Это ценное заключение позволяет сделать еще один шаг к достижению максимальной простоты и экономности русской письменности.
Если не важно, какую именно гласную мы используем на письме, напрашивается вывод, что использование гласных в целом необязательно, а применение их в настоящее время есть лишь устарелый реликт прошлого, промежуточная ступень на пути к завоеванию простоты в передаче смысла.
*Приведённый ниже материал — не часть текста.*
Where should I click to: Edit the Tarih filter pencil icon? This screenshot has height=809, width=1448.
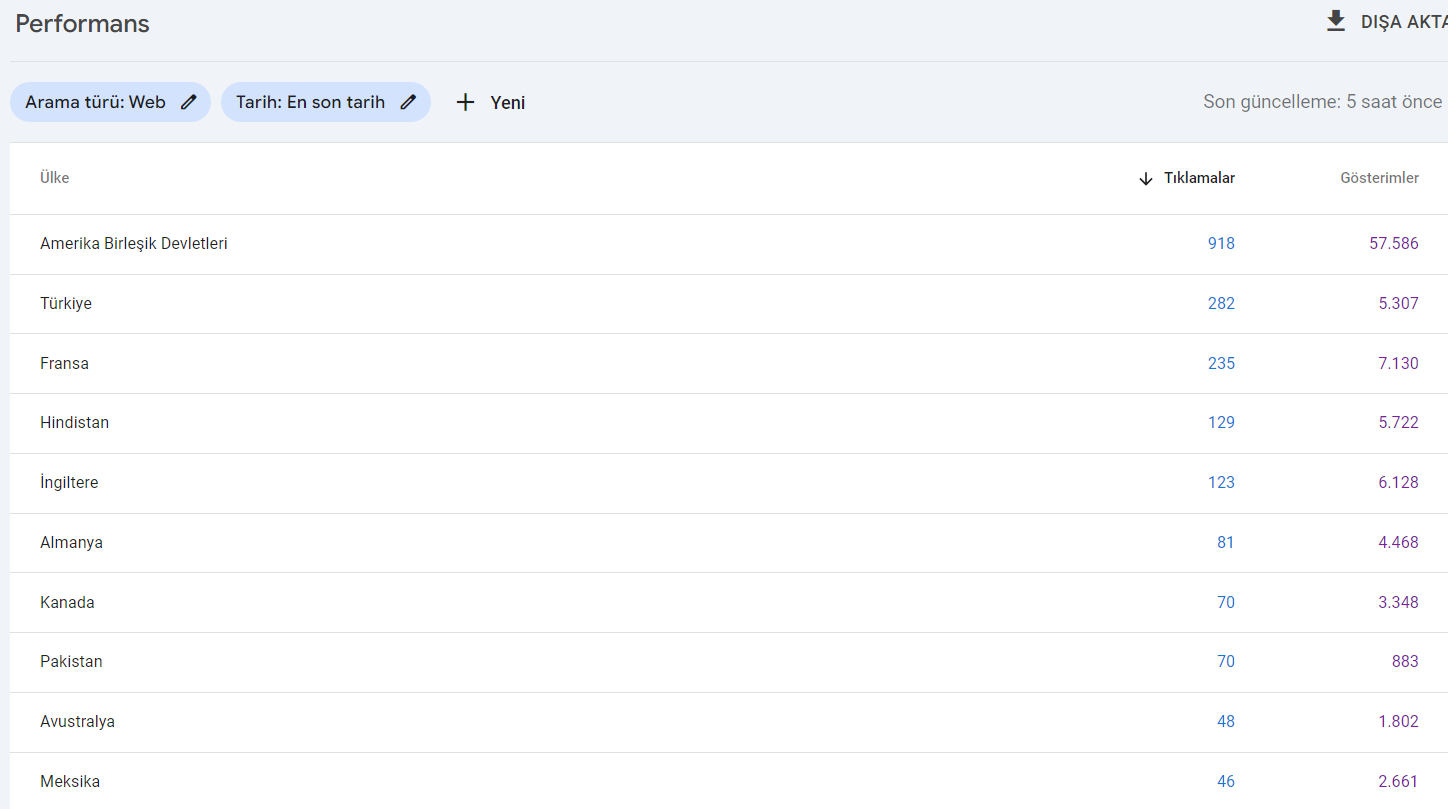pyautogui.click(x=408, y=102)
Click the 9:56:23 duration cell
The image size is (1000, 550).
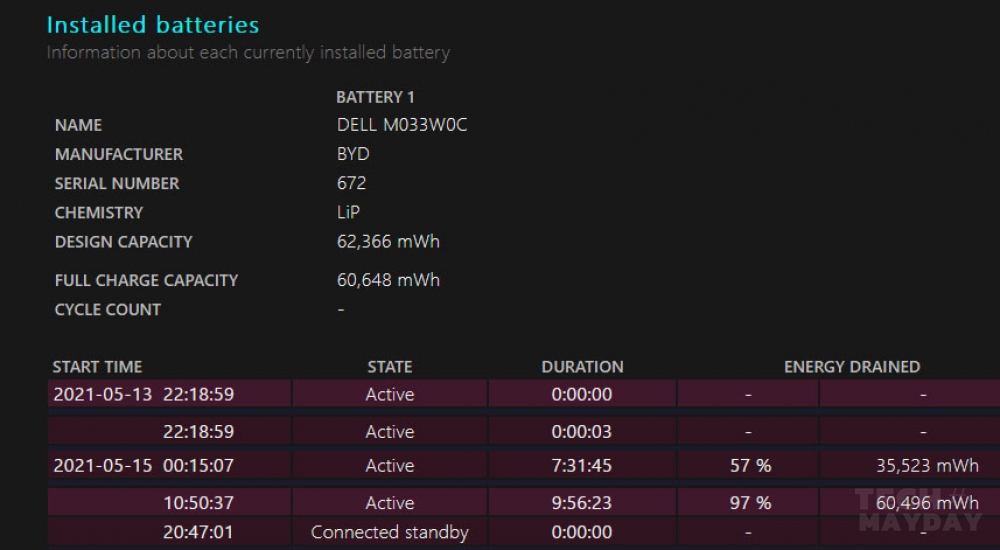point(582,503)

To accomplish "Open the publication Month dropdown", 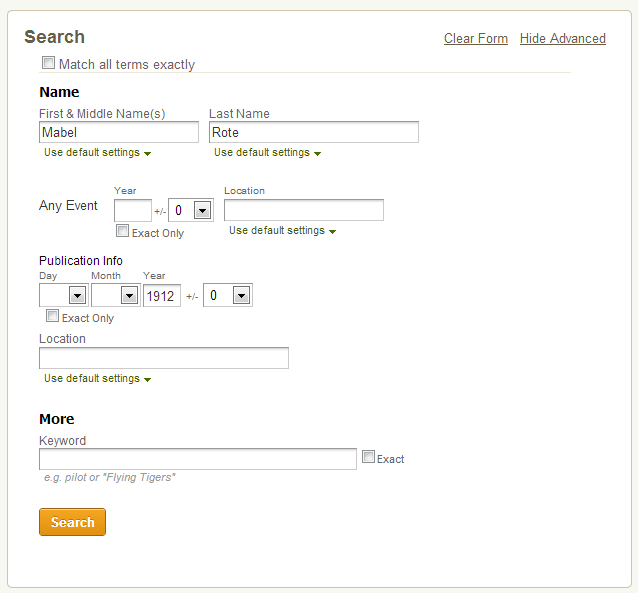I will [x=128, y=295].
Нет нужды подробно освещать (а тем более доказывать ее справедливость — настолько она очевидна) ту точку зрения, что генеральное упразднение гласных в русском языке приведет, во-первых, к значительной экономии бумаги, краски и времени, потребного для заучивания букв, и, во-вторых, к возрождению интереса к русской литературе и письменности, поскольку ничто так не привлекает чловека, как внутренняя грмоничность исслдуемого явлния. Не исклчено, что на првом этапе слдует, взмжно, ствить над сгласнми бквами (в сущнсти, единствнно и оствшмися в алфвте) какие-либо знки, пкзывающие, что за сгласнм звукм следует некий гласный, — как устроено, нпрмр, в прсидскм, врйском и мнгх дргх язкх. Днко н пслдщх тпх рфрм мжн ткзтс ткж т знкв глсвк, чт, нсмннн, смм плжтлнм брзм скжтся н рзвт взмжнстй рсскг зк.
Бурмастер
Был зимний вечер, в физиономию дул, как и положено, пронзительный ледяной ветер. В нескольких километрах от главной площади поселка Кенкияк (см.) множество пятисотсвечовых ламп освещало громады тяжело ухающих парогенераторов, и оттого весь поселок был залит мертвенным отраженным светом, струящимся с хмурого неба.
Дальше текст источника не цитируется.